Em 1981, quando foi publicado o RFC 791 com a especificação do IPv4, não tinha sido vislumbrada a real dimensão que a utilização deste protocolo iria tomar em aproximadamente 15 anos. Os endereços tinham 32 bits e os pesquisadores envolvidos no desenvolvimento do protocolo não imaginavam que isto seria insuficiente. Também não houve preocupação com segurança à época. A consolidação de uma arquitetura de segurança para o IP ocorreu apenas em 1994, início da comercialização de acessos à Internet.

Atualmente, o conjunto de protocolos TCP/IP é um dos principais atores de uma mudança de paradigma na indústria e no mercado de telecomunicações. A Internet cresceu de maneira vertiginosa nos últimos 20 anos, atingindo mais de 2 bilhões de usuários. Inicialmente, o TCP/IP e a Internet eram utilizados apenas para distribuição de conteúdo baseado em textos e figuras. Hoje, o TCP/IP e a Internet são veículo para transporte de voz e vídeo em sessões de comunicação de tempo real. Esta evolução está levando à convergência das redes de transmissão de dados, voz e vídeo, resultando em uma rede multisserviços. O ponto de convergência que torna isto possível é o IP, que foi criado justamente para permitir que haja comunicação entre redes baseadas em diferentes tecnologias de camada física e camada de enlace.

Todo este sucesso alcançado pelo IP trouxe um problema: o IPv4 não foi preparado para ser o ator principal de um cenário no qual temos mobilidade, um número altíssimo de usuários (humanos ou não), necessidade de conectividade fim a fim, qualidade de serviço e segurança. A necessidade de transição do IPv4 para uma nova versão do protocolo se acentuou quando, no início de 2011, a IANA (Internet Assigned Numbers Authority) distribuiu os últimos endereços IPv4 disponíveis para as entidades de registro regionais.

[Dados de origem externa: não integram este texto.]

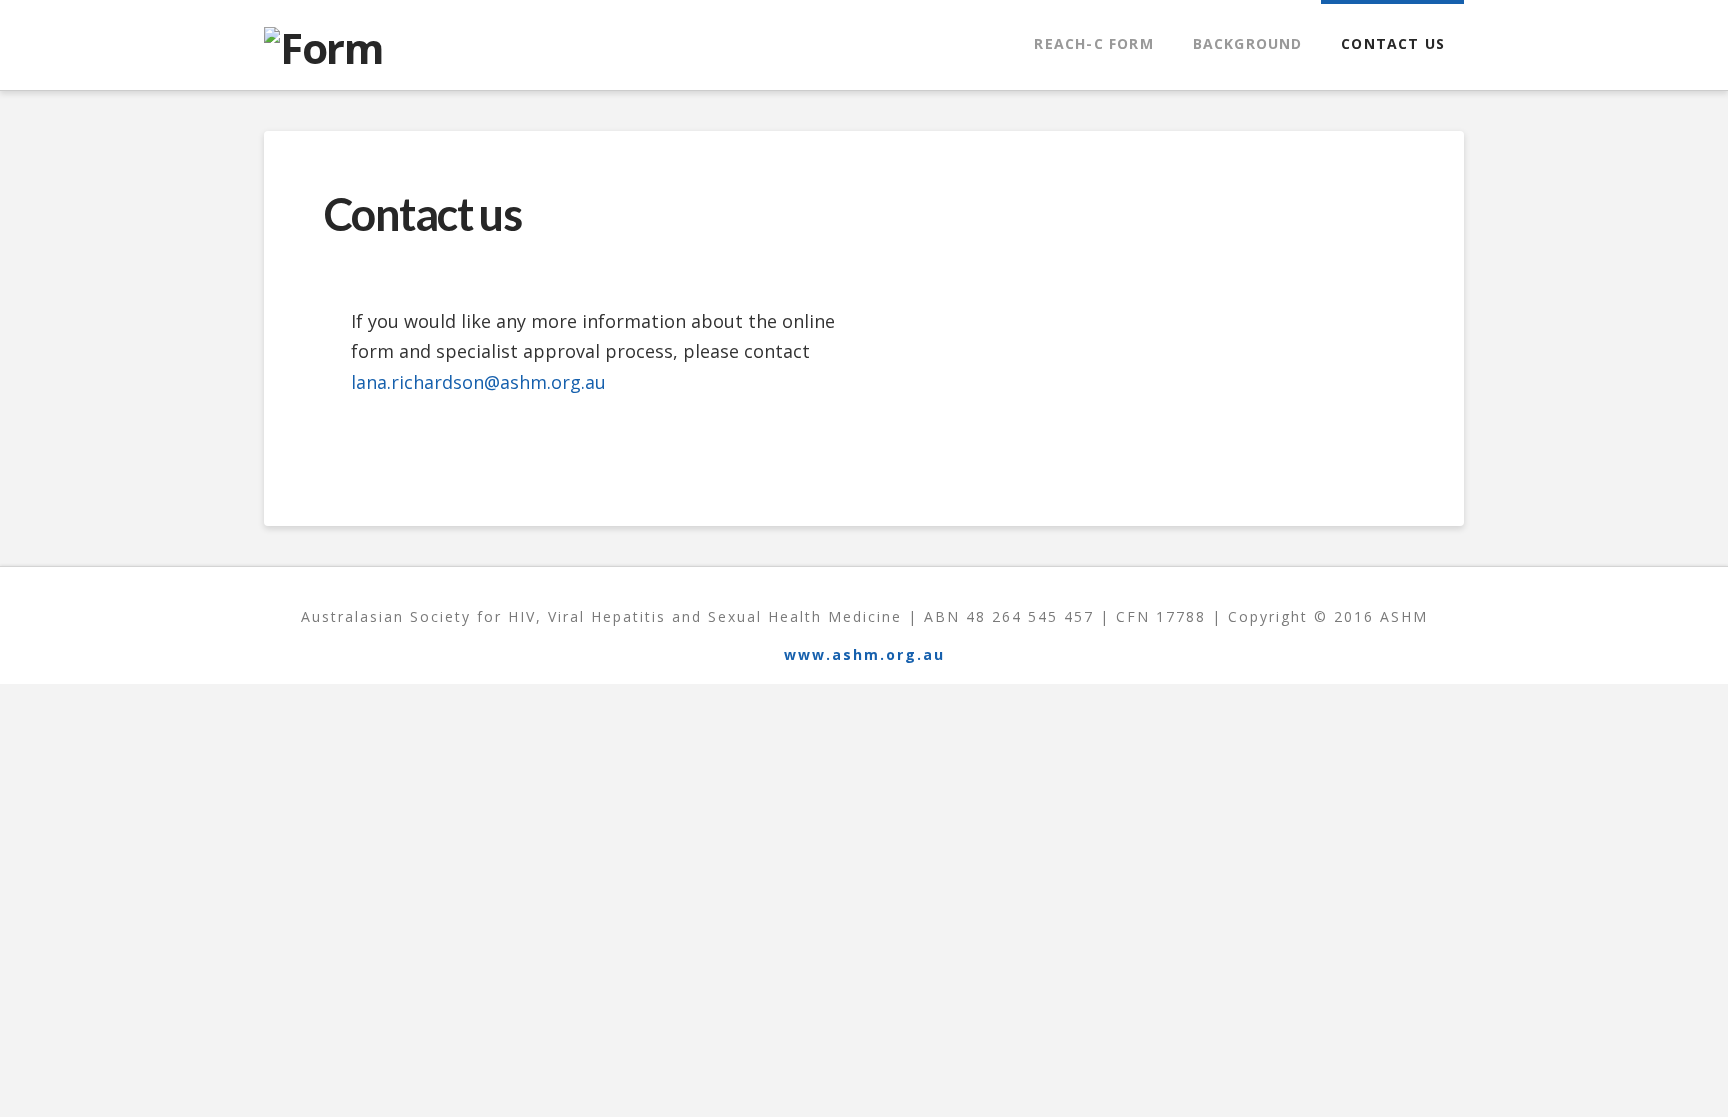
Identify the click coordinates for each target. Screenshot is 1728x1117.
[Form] (323, 45)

A versão mais nova do IP, conhecida como IPv6, foi projetada para atender as demandas mais modernas que têm sido apresentadas às redes IP. Primeiramente, o IPv6 traz endereços de 128 bits, que proporcionam um espaço de endereçamento inesgotável. Também houve preocupação em projetar a nova versão do protocolo para que ela oferecesse suporte à segurança, mobilidade e qualidade de serviço. Entretanto, a troca do IPv4 pelo IPv6 não é uma tarefa simples. O IPv4 vem sendo utilizado desde o início da Internet, e por isso constitui uma solução madura, testada nas mais diversas situações. Além disso, as equipes técnicas e todo aparato de gerência e segurança estão preparados para trabalhar com IPv4. Por isso, há pelo menos uma área em que a entrada do IPv6 deve trazer maiores preocupações: a segurança.

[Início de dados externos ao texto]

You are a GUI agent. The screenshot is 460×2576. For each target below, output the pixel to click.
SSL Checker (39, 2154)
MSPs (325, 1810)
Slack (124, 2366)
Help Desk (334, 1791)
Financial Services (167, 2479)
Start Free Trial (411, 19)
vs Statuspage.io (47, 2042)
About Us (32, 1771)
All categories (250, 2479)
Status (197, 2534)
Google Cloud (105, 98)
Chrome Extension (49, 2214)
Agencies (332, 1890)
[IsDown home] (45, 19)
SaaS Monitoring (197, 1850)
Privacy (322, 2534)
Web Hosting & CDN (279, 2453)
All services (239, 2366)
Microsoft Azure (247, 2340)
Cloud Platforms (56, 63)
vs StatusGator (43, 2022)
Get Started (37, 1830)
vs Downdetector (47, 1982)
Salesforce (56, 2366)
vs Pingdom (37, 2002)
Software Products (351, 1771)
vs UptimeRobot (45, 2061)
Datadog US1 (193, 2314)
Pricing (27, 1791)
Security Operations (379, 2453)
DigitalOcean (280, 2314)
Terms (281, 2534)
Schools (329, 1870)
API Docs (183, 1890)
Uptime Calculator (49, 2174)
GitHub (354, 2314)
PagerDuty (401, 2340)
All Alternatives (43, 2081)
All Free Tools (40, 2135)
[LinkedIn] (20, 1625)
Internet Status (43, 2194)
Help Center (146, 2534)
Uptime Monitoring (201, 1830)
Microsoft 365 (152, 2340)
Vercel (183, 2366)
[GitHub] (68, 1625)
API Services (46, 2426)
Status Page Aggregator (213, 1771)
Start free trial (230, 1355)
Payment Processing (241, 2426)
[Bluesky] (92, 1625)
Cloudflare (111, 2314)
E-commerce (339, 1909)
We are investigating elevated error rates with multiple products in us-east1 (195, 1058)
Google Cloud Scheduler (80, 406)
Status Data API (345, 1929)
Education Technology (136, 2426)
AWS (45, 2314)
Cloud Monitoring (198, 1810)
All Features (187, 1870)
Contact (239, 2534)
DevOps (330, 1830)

Há a disseminação de um mito no qual se afirma que o IPv6 é mais seguro que o IPv4 por dar obrigatoriamente suporte ao IPSec. Mesmo oferecendo maior suporte à segurança do que ocorria com o IPv4, o IPv6 não proporciona automaticamente mais segurança que seu antecessor. A transição entre os dois protocolos, por exemplo, vai criar situações inéditas para os especialistas em segurança, que já estavam acostumados a trabalhar com o IPv4 e agora terão que manter estruturas de segurança simultâneas para duas versões do IP. Todos os equipamentos utilizados para defender as redes de computadores, como firewalls e sistemas de detecção de intrusão, precisarão ser reestruturados para lidar com o novo protocolo. Além disso, o protocolo IPv6 traz funcionalidades novas, como a mobilidade e a auto configuração, que podem ser usadas como brechas para ataques.

IPv6

O IPv6 é bastante diferente do IPv4. Os responsáveis pelo projeto se preocuparam em aumentar o número de endereços possíveis, em possibilitar o provimento de qualidade de serviço e em melhorar o suporte à segurança e à mobilidade. O cabeçalho do IPv6 é apresentado na Figura 1.

Figura 1. Cabeçalho do IPv6.

O cabeçalho IPv6 é bem diferente do cabeçalho IPv4. O cabeçalho IPv6 não possui campos para controle da fragmentação. Este controle é feito nos cabeçalhos de extensão, uma novidade do IPv6. Os cabeçalhos de extensão são extensões que podem ser aplicadas ao cabeçalho IPv6 e são transportadas como payload. Desta forma, os roteadores só abrem o cabeçalho de extensão se for algo que lhes interesse. A utilização dos cabeçalhos de extensão permite que o cabeçalho principal do IPv6 tenha tamanho fixo, o que facilita o trabalho dos roteadores. No caso da fragmentação, não há intervenção dos roteadores. Caso o pacote atinja um ponto da rede que tenha o MTU (Maximum Transmission Unit) do enlace menor que o tamanho do pacote, é gerada uma mensagem ICMPv6 do tipo Packet too big e o pacote é descartado. Estas soluções visam facilitar o trabalho dos roteadores, trazendo melhoras de desempenho.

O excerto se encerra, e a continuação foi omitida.